И замер растеряно старший молодой господин. То есть, средний. Даже сейчас… даже после всего… он все еще хотел остаться рабом, чтобы защитить его?!

– И я не хочу, чтобы ты уходил, – добавила робко Кэ У, – Брат… ведь… ведь если уж Гу Анг женится на мне… Даже так… – руки протянув, ладони сжала двоих, – Ведь братья мои могут остаться со мною оба?

Заплакал Ен Ниан. Впервые его таким отец увидел. И сердце его дрогнуло.

– Прости, сестра, – плача сказал средний сын, – Уже слишком поздно. Я опорочил имя рода как только мог. Или новая звезда взойдет над ним, новое имя, или все станет кончено, во мраке сгинет наш род, – голову опустил, – Остается мне только уйти. А отца все поймут, если он, выгнав меня, возьмется за верного слугу, как за последнюю свою опору.

– Но хотя б… хотя бы на два дня… рядом со мной… вы… – и бедная Кэ У разрыдалась.

И две руки – теперь уже две крепких руки – опустились на плечи ее.

– Два дня, наверное, можно, – серьезно ответил средний ее брат.

– Прости, – плечи отец опустил, – Я не смог защитить тебя. Ни его. Ни тебя!

– Я сам во всем виноват, отец, – грустно ответил его сын. Не такой уж и страшный сын. И любимый даже. Всему вопреки. А поэтому отпустить его будет вдвойне больнее.

Два дня в поместье Хон Гуна было тихо. Сплетники поместья и Сяньяна притихли разочарованно. Хотя сплетникам поместья было полегче: эти все ужасные и интересные люди были поближе. Можно было что-то подглядеть. Что-то пообсуждать.

А Хон Гун, изгнав всех, кроме верного слуги – он даровал ему статус слуги уже, свободного – и кроме дочери, да матери покойного младшего сына, слушал дня два рассказы вернувшегося Гу Анга о пути его. Да в покоях показывал, вспомнив про молодость, приемы особых ударов меча своим сыновьям. Да сладостями наслаждался младшей дочери.

И никого, вообще никого близко к покоям не подпускал! Кроме старика одного, верного своего давнего слуги, который еще плачущим ребенком его на коленях своих держал, да сына его, воина молодого, строптивого. Как же ж?.. Так же ж и не подслушать ничего! А мерзкого воина даже девушкою подкупить не удалось красивой. Хотя как бедняжка уж ни старалась, как ни улыбалась строптивому молодому мужчине!

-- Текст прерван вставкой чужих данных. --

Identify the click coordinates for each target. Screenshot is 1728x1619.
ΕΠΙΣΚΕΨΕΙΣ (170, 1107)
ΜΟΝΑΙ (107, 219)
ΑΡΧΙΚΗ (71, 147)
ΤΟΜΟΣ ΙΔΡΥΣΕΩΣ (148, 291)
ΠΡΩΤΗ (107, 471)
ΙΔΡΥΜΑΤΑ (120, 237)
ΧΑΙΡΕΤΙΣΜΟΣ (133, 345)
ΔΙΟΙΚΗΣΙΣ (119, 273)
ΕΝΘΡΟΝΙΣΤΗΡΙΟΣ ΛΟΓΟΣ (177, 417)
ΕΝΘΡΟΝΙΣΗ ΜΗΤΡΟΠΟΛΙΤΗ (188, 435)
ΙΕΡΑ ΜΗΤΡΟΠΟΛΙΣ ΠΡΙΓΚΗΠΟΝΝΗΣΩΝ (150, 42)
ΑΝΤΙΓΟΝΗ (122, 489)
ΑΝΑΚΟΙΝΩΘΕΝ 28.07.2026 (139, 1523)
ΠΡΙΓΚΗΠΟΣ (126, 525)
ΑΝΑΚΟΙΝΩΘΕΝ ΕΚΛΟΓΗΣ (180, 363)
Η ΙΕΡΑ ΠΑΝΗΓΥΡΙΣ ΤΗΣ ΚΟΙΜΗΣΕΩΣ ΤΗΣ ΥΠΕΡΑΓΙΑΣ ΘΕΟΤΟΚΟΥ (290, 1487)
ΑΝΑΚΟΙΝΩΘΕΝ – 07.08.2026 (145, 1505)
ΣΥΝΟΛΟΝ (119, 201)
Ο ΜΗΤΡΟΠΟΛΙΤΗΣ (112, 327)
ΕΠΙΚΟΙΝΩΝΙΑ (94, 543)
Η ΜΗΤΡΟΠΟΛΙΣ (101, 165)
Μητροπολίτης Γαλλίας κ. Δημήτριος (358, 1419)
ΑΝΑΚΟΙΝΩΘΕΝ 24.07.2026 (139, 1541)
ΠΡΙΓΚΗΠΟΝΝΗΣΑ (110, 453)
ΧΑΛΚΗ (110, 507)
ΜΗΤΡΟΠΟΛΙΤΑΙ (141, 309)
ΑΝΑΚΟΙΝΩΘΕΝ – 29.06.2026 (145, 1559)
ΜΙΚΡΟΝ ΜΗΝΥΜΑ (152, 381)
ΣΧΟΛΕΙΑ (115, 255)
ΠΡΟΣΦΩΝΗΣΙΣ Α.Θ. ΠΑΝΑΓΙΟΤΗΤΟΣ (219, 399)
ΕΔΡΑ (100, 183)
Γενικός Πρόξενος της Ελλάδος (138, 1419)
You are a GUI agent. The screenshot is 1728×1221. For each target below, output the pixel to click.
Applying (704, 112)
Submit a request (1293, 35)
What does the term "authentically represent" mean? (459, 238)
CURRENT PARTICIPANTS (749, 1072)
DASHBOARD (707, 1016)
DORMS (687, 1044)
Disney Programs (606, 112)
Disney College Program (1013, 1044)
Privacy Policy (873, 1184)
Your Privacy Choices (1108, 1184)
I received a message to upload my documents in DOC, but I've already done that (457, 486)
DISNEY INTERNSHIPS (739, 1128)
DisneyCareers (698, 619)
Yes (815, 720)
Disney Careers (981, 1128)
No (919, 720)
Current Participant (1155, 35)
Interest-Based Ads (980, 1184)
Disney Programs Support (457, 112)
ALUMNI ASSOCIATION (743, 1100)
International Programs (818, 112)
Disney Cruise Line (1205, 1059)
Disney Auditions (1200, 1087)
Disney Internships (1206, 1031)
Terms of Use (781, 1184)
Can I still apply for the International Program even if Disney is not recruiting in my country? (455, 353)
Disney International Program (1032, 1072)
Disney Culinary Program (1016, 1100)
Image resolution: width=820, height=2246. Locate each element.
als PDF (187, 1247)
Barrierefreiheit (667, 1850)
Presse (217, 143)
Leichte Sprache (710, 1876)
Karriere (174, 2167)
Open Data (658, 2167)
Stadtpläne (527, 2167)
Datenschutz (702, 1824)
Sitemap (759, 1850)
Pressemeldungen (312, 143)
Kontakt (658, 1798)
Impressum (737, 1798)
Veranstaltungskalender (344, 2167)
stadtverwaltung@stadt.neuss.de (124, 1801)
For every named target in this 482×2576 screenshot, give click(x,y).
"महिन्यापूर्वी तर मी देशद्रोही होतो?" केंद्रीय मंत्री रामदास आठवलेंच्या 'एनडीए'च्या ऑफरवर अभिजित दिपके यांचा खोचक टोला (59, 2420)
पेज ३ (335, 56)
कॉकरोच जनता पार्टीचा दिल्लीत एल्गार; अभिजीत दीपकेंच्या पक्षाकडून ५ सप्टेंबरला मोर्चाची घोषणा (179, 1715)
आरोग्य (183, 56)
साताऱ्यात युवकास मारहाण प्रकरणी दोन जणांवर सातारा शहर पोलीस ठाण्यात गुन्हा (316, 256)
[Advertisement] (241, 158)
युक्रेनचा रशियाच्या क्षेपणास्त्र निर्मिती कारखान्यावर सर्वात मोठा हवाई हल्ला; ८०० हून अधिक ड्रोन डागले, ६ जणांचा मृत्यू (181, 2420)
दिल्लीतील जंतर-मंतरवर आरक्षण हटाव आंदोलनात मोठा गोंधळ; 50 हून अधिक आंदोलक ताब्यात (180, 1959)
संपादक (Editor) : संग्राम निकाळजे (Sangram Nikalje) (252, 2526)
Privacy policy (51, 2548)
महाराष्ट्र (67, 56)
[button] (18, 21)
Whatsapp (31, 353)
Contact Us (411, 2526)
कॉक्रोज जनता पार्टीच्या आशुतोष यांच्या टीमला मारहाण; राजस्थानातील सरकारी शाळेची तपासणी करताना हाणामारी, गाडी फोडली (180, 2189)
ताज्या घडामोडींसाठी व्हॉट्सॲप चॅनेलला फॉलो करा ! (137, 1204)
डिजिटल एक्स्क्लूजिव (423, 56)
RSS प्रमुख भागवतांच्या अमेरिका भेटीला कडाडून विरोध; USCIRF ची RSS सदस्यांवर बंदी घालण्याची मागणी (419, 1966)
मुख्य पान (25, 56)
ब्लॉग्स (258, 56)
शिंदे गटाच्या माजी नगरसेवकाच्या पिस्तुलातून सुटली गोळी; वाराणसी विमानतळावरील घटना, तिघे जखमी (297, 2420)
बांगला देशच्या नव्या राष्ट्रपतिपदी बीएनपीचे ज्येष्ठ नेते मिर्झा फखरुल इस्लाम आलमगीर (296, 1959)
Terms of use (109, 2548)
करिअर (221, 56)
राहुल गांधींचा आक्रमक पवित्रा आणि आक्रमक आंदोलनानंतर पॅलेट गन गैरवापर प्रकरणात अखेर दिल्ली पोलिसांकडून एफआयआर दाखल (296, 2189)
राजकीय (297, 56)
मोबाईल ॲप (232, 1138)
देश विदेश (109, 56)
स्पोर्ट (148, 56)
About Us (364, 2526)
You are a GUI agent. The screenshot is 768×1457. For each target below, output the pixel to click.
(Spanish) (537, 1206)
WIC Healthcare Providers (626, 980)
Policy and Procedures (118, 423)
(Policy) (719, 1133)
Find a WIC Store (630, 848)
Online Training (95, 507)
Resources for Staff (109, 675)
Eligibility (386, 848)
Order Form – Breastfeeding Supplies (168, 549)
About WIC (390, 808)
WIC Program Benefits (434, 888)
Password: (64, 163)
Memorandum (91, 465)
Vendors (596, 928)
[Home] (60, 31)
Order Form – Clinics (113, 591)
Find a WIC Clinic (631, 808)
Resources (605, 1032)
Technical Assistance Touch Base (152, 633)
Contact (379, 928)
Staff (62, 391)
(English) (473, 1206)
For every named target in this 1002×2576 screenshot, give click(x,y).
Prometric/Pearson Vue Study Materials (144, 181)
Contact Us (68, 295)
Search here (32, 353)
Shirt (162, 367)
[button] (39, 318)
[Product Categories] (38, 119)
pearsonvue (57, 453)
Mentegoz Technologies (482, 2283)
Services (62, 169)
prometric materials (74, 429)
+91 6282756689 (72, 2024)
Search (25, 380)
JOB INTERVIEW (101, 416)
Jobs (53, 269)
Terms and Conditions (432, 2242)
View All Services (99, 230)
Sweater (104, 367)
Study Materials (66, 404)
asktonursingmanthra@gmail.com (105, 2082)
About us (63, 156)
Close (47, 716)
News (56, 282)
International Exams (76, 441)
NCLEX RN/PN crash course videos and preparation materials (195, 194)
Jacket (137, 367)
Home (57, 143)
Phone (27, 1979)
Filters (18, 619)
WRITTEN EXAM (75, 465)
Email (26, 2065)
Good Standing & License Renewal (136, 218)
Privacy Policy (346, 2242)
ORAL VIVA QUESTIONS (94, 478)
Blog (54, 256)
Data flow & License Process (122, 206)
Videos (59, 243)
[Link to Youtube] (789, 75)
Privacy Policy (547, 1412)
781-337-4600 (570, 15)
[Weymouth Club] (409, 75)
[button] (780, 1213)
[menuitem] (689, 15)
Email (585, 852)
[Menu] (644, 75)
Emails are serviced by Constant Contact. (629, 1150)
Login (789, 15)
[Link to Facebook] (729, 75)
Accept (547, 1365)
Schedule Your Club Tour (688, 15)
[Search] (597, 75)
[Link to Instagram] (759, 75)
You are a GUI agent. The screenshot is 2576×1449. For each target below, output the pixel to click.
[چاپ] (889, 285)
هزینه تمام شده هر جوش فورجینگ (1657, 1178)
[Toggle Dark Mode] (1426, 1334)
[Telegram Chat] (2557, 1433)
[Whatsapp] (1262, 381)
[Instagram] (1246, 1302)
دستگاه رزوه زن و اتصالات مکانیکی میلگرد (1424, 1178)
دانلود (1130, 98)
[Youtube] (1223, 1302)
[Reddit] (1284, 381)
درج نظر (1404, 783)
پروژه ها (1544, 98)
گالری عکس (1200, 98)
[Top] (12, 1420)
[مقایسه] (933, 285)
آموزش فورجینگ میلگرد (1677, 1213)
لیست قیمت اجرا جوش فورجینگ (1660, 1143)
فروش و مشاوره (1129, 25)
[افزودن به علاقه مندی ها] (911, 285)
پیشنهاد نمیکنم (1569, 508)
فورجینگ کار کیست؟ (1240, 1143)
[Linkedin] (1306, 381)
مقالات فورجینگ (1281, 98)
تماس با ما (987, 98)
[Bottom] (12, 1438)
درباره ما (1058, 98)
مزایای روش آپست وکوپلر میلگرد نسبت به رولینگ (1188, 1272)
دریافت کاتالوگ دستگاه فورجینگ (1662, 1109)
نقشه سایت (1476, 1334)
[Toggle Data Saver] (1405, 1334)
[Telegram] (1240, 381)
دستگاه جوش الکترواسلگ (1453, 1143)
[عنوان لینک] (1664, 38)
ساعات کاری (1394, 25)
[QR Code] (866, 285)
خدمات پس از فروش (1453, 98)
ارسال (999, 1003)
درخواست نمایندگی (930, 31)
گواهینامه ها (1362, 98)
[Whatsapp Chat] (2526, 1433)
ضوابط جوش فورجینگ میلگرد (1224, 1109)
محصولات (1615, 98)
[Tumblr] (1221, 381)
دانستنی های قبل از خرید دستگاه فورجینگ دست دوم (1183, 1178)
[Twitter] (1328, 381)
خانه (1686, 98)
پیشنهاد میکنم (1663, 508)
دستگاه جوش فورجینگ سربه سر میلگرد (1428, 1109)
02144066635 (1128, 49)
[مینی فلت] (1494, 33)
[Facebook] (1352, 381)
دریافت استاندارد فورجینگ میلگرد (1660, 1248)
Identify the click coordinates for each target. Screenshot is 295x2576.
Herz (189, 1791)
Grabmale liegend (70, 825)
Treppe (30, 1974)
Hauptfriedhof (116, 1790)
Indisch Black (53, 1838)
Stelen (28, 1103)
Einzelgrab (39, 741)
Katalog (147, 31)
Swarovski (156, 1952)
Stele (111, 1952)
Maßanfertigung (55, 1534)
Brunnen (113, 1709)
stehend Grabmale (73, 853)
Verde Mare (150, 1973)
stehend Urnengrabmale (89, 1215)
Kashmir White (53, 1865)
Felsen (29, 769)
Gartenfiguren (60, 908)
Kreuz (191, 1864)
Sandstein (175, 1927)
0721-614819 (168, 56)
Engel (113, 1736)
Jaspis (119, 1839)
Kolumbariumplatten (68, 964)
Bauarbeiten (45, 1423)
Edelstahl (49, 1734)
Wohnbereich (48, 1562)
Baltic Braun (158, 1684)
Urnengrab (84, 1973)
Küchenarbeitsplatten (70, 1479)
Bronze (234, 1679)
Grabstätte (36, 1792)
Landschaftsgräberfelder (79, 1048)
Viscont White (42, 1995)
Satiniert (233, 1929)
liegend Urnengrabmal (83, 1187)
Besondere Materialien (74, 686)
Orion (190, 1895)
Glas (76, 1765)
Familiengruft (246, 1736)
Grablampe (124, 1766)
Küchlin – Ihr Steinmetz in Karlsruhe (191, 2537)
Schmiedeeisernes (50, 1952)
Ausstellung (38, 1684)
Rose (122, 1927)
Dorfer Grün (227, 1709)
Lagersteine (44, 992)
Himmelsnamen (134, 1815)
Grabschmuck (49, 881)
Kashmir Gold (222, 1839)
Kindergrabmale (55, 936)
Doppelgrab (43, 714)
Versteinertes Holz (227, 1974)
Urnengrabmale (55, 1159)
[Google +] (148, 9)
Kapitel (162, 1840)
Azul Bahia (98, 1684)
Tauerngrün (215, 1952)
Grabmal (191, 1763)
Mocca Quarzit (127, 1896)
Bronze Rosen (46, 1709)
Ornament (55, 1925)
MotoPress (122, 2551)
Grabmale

А дня через два поругались страшно старший и молодой господин. В саду, случайно, при всех. Хон Гун сказал, что надо бы слугу достойного наградить мечом. И, кстати, он жизнь сыну умершему спас, а тот просил подарить ему его меч. Сам-то вручить не успел. А сын непочтительный гадость какую-то сказал, про брата младшего, добросердечного! Пошел снова против воли отца.

Схватился за одежду над сердцем старший господин. Рухнул в руки подбежавшей, потерянной Кэ У. И проклянул вдруг своего единственного сна! И велел убираться совсем из его поместья! Больше велел не возвращаться никогда. И свитки велел принести с именами семьи. И сам, едва принесли, имя Ен Ниана оттуда вычеркнул!

Сплетники столицы обалдели от таких сладких новостей! Полгода перетирали по всем уголкам Сяньяна историю ту и тот день во всех подробностях. Но, впрочем, Хон Гуна никто не осуждал, что прогнал непочтительного своего сына. Худшего из сыновей Поднебесной!